Observational Study
Copyright ©The Author(s) 2023. Published by Baishideng Publishing Group Inc. All rights reserved.
World J Orthop. Jul 18, 2023; 14(7): 547-553
Published online Jul 18, 2023. doi: 10.5312/wjo.v14.i7.547
Physiologic postoperative presepsin kinetics following primary cementless total hip arthroplasty: A prospective observational study
Davide Bizzoca, Andrea Piazzolla, Lorenzo Moretti, Giovanni Vicenti, Biagio Moretti, Giuseppe Solarino
Davide Bizzoca, Andrea Piazzolla, Lorenzo Moretti, DAI Neuroscienze, Organi di Senso e Apparato Locomotore, AOU Consorziale Policlinico di Bari, Bari 70124, Italy
Giovanni Vicenti, Biagio Moretti, Giuseppe Solarino, Di BraiN, University of Bari "Aldo Moro", Bari 70124, Italy
Author contributions: Bizzoca D, Moretti B and Solarino G designed the research study; Bizzoca D and Vicenti G performed the research; Bizzoca D wrote the manuscript; Moretti L and Piazzolla A revised the manuscript; all authors have read and approved the final manuscript.
Institutional review board statement: The study was approved by the local Ethics Committee of AOU Policlinico di Bari (No. 6919).
Informed consent statement: Written informed consent was obtained from the patients.
Conflict-of-interest statement: All the authors report no relevant conflicts of interest for this article.
Data sharing statement: Technical appendix, statistical code, and dataset available from the corresponding author at giuseppe.solarino@uniba.it.
STROBE statement: The authors have read the STROBE Statement—a checklist of items, and the manuscript was prepared and revised according to the STROBE Statement—a checklist of items.
Open-Access: This article is an open-access article that was selected by an in-house editor and fully peer-reviewed by external reviewers.
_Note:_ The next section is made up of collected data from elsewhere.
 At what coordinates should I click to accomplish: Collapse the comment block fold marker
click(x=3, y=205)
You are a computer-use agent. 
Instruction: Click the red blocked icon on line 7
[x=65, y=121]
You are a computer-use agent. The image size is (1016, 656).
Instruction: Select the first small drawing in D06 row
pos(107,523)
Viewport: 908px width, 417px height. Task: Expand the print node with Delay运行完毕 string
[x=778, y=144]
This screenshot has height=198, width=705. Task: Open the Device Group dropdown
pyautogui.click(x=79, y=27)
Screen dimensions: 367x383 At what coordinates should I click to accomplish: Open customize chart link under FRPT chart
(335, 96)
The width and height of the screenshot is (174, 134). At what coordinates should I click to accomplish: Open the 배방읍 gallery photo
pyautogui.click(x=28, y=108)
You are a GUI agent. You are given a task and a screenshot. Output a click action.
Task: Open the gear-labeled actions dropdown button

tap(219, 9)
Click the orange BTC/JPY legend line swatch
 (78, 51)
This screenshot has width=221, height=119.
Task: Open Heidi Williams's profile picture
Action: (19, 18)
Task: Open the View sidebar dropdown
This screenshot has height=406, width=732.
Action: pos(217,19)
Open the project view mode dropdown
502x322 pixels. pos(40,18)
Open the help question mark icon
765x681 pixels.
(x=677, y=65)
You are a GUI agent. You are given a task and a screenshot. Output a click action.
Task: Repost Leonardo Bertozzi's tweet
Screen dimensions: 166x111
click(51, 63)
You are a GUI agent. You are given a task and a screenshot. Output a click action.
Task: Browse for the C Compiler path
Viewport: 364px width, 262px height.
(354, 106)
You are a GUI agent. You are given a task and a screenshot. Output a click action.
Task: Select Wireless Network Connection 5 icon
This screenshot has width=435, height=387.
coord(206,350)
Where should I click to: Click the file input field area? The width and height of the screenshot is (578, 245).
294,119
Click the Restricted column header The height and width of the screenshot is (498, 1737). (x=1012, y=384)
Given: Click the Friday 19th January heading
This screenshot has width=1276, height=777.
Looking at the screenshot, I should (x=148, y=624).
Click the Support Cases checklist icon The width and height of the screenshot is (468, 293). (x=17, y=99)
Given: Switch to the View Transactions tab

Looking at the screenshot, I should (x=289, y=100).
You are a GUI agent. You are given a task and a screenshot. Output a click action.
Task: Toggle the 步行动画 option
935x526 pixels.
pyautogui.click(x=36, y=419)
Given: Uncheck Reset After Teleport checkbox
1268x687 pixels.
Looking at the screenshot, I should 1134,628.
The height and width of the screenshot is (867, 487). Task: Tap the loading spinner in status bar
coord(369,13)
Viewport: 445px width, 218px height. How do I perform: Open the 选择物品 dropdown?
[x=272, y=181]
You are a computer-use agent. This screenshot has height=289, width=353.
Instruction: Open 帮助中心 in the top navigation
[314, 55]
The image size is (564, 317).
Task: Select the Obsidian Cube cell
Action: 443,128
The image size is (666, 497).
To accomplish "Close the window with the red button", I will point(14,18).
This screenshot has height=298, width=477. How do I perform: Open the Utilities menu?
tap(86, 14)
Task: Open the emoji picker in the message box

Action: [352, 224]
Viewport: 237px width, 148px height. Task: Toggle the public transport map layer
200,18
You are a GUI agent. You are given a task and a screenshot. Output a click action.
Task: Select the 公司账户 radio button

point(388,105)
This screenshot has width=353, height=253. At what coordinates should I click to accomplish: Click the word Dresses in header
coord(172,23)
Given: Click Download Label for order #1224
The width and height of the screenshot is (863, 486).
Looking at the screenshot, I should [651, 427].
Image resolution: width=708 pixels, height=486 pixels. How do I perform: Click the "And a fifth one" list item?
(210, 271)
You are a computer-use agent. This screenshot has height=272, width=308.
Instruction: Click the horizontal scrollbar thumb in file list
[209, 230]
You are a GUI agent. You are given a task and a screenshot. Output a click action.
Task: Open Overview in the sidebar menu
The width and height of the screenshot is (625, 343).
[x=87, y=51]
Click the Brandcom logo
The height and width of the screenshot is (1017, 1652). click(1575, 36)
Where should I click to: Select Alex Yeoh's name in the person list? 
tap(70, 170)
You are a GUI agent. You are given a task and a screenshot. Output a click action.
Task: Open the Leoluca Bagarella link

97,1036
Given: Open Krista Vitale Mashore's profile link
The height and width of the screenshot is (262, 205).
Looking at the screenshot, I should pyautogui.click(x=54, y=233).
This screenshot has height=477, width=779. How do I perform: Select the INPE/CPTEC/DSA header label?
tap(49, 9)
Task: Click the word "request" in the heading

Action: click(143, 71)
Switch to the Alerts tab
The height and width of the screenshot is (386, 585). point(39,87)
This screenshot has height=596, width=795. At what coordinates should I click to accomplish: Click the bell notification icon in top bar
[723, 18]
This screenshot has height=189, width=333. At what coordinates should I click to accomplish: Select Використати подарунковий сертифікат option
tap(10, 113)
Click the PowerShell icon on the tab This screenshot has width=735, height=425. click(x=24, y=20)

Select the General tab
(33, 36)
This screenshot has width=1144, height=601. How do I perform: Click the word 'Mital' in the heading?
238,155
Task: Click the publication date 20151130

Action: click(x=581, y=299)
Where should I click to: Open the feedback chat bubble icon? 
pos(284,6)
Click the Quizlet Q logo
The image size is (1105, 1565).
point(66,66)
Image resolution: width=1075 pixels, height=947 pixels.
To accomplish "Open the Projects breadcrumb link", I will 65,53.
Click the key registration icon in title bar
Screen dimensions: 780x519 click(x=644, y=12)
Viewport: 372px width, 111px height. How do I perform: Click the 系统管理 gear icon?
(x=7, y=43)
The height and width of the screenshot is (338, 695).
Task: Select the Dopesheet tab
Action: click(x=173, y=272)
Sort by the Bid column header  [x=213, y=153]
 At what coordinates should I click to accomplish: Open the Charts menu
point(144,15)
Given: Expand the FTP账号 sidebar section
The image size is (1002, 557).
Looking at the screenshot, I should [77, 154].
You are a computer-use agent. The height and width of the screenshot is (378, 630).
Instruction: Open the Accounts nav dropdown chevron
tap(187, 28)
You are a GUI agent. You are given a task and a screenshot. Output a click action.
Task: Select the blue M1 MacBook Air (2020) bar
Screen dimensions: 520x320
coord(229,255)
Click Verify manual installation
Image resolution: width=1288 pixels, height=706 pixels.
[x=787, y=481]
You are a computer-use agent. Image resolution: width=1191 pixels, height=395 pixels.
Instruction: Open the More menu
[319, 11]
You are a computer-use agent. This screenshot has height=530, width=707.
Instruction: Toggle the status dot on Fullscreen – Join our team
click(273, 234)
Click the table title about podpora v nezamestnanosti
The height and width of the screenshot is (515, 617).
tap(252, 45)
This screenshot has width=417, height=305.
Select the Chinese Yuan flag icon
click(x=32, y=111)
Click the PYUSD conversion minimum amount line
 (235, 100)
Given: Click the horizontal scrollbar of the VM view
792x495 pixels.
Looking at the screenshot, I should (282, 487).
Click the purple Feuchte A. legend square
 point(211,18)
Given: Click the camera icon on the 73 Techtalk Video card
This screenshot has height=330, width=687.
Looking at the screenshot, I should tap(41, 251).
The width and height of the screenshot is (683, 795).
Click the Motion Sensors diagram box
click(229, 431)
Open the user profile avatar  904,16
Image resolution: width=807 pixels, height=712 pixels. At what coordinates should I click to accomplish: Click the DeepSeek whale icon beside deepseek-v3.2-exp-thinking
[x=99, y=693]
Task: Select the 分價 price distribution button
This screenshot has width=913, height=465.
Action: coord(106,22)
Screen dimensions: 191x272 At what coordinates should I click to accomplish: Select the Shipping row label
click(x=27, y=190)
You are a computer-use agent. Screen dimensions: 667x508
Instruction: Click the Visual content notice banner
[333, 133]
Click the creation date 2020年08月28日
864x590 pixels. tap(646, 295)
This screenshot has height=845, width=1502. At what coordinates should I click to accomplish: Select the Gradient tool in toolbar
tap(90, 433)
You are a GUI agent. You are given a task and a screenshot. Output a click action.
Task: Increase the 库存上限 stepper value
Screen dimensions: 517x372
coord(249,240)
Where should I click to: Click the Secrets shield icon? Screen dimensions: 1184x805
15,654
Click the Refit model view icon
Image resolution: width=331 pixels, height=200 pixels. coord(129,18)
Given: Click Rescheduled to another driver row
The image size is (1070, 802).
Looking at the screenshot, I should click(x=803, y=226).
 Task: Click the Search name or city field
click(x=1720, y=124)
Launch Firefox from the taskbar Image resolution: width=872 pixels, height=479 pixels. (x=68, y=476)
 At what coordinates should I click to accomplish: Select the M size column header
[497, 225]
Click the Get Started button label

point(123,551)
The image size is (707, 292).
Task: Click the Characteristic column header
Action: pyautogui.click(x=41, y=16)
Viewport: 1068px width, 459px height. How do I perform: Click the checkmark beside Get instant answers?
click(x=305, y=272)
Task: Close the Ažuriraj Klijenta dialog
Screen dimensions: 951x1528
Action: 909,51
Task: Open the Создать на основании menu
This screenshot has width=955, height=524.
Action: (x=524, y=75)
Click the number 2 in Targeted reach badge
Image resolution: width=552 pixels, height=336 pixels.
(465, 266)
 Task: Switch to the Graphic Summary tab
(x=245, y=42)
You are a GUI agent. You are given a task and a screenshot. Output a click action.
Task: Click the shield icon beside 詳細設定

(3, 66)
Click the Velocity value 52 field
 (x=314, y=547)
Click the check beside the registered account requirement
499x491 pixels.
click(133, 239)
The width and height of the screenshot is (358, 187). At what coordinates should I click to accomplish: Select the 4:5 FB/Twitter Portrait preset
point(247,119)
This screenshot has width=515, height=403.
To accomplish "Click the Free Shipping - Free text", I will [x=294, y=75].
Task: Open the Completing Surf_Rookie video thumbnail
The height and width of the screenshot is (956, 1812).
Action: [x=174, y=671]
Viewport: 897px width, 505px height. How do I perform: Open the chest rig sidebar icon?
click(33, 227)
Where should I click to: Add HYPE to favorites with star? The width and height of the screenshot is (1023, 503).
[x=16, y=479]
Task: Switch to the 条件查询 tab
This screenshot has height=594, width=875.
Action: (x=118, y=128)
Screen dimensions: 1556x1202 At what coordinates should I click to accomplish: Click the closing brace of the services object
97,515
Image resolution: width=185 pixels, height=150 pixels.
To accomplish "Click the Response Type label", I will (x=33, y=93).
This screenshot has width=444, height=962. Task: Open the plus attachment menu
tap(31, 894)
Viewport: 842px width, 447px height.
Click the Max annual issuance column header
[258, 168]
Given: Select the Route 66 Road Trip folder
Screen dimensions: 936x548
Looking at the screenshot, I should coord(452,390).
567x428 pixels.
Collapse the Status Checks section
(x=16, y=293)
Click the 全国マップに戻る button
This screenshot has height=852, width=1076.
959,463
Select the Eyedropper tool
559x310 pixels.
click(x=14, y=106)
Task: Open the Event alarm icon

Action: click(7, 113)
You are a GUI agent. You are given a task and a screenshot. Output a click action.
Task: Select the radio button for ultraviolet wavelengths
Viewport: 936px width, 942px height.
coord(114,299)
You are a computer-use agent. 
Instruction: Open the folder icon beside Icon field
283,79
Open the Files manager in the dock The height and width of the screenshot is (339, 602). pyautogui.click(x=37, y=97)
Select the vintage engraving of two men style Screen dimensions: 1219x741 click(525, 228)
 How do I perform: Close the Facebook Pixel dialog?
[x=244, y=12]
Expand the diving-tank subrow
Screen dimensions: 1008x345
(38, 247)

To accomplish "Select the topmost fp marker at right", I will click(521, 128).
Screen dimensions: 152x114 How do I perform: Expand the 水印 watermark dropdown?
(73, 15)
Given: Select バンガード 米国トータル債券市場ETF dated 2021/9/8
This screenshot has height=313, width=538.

It is distributed following the Creative Commons Attribution-NonCommercial (CC BY-NC 4.0) license, which permits others to distribute, remix, adapt, build upon this work non-commercially, and license their derivative works on different terms, provided the original work is properly cited and the use is non-commercial. See: https://creativecommons.org/Licenses/by-nc/4.0/
Corresponding author: Giuseppe Solarino, MD, PhD, Associate Professor, Di BraiN, University of Bari "Aldo Moro", Piazza Giulio Cesare, 11, Bari 70124, Italy. giuseppe.solarino@uniba.it
Received: December 23, 2022
First decision: March 1, 2023
Revised: March 9, 2023
Accepted: June 12, 2023
Article in press: June 12, 2023
Published online: July 18, 2023
ARTICLE HIGHLIGHTS
Research background

Periprosthetic joint infections (PJIs) are a relevant cause of prosthetic surgery revision, accounting for 15% of failed total hip arthroplasties (THA).

Research Motivation

Presepsin (PS) is released into the circulation following bacterial phagocytosis and the activation of other innate defence mechanisms. In a previous preliminary study, our research group defined the normal perioperative plasmatic levels of presepsin at 96 h postoperatively in 50 patients undergoing primary cementless THA and primary cemented total knee arthroplasties.

Research objectives

This paper aims at depicting e normal postoperative PS plasmatic curve, in patients undergoing primary cementless THA, at 12-mo follow-up.

Research methods

Patients undergoing primary THA were prospectively recruited. All the procedures were performed by the same anaesthesia and surgical équipe. The recruited patients underwent serial blood tests, including complete blood count, PS and C-reactive protein 24 h before arthroplasty and at 24, 48, 72 and 96 h postoperatively and at 3, 6 and 12-mo follow-up.

Research results

Ninety-six patients (51 female; mean age = 65.74 years old) were included in the present study. The mean PS values were: 137.54 pg/mL before surgery, 192.08 pg/mL at 24 h post-op; 254.85 pg/mL at 48 h post-op; 259 pg/mL at 72 h post-op; 248.6 pg/mL at 96-h post-op; 140.52 pg/mL at 3-mo follow-up; 135.55 pg/mL at 6-mo follow-up and 130.11 pg/mL at 12-mo follow-up.

Research conclusions

The assessment of plasmatic PS concentration is highly recommended in patients undergoing THA in the preoperative phase, to rule out any unknown infection. The PS plasmatic concentration should be also assessed at 72 h after surgery, to quantify the higher postoperative PS value, and at 96 h after surgery, when a decrease in PS should be found. The lack of a presepsin decrease at 96 h after surgery might predict a local infection.

Research perspectives

Presepsin is an emerging biomarker in the diagnosis of PJIs. However, further studies with bigger samples are awaited to better define the role of serum and synovial PS in the diagnosis of PJI.